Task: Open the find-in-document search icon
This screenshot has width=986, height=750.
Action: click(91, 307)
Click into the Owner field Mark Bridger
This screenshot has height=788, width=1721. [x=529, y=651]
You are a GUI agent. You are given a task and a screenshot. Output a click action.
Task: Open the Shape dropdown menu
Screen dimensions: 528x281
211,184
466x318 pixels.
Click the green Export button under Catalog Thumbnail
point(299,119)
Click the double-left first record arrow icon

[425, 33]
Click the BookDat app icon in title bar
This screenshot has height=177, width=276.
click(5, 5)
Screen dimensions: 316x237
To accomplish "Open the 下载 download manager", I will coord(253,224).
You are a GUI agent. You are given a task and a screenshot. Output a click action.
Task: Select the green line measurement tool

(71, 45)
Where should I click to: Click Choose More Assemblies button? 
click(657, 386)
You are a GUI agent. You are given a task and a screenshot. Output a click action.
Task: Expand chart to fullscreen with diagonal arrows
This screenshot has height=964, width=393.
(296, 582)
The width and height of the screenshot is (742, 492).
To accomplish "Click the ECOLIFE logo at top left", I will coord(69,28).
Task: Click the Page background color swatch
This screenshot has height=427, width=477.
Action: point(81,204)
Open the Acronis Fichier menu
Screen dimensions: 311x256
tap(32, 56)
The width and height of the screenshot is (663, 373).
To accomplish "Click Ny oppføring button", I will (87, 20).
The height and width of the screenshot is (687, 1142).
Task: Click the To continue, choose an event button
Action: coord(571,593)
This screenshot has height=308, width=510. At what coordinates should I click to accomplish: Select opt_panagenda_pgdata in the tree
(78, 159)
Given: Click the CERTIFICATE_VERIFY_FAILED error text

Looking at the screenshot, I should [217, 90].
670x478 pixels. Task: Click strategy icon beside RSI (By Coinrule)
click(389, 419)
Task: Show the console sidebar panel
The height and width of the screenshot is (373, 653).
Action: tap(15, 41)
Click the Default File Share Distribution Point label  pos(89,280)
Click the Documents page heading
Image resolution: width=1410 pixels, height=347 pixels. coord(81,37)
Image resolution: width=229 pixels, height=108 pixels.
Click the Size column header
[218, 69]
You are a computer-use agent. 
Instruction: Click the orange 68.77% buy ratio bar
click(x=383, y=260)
****************************************
**Task item**
Once the line containing "The width and height of the screenshot is (663, 373)." is found, output it and each line after it through the end of the listing above, exactly, with nothing else.

**Written solution**
The width and height of the screenshot is (663, 373).
To accomplish "Click Ny oppføring button", I will (87, 20).
The height and width of the screenshot is (687, 1142).
Task: Click the To continue, choose an event button
Action: coord(571,593)
This screenshot has height=308, width=510. At what coordinates should I click to accomplish: Select opt_panagenda_pgdata in the tree
(78, 159)
Given: Click the CERTIFICATE_VERIFY_FAILED error text

Looking at the screenshot, I should [217, 90].
670x478 pixels. Task: Click strategy icon beside RSI (By Coinrule)
click(389, 419)
Task: Show the console sidebar panel
The height and width of the screenshot is (373, 653).
Action: tap(15, 41)
Click the Default File Share Distribution Point label  pos(89,280)
Click the Documents page heading
Image resolution: width=1410 pixels, height=347 pixels. coord(81,37)
Image resolution: width=229 pixels, height=108 pixels.
Click the Size column header
[218, 69]
You are a computer-use agent. 
Instruction: Click the orange 68.77% buy ratio bar
click(x=383, y=260)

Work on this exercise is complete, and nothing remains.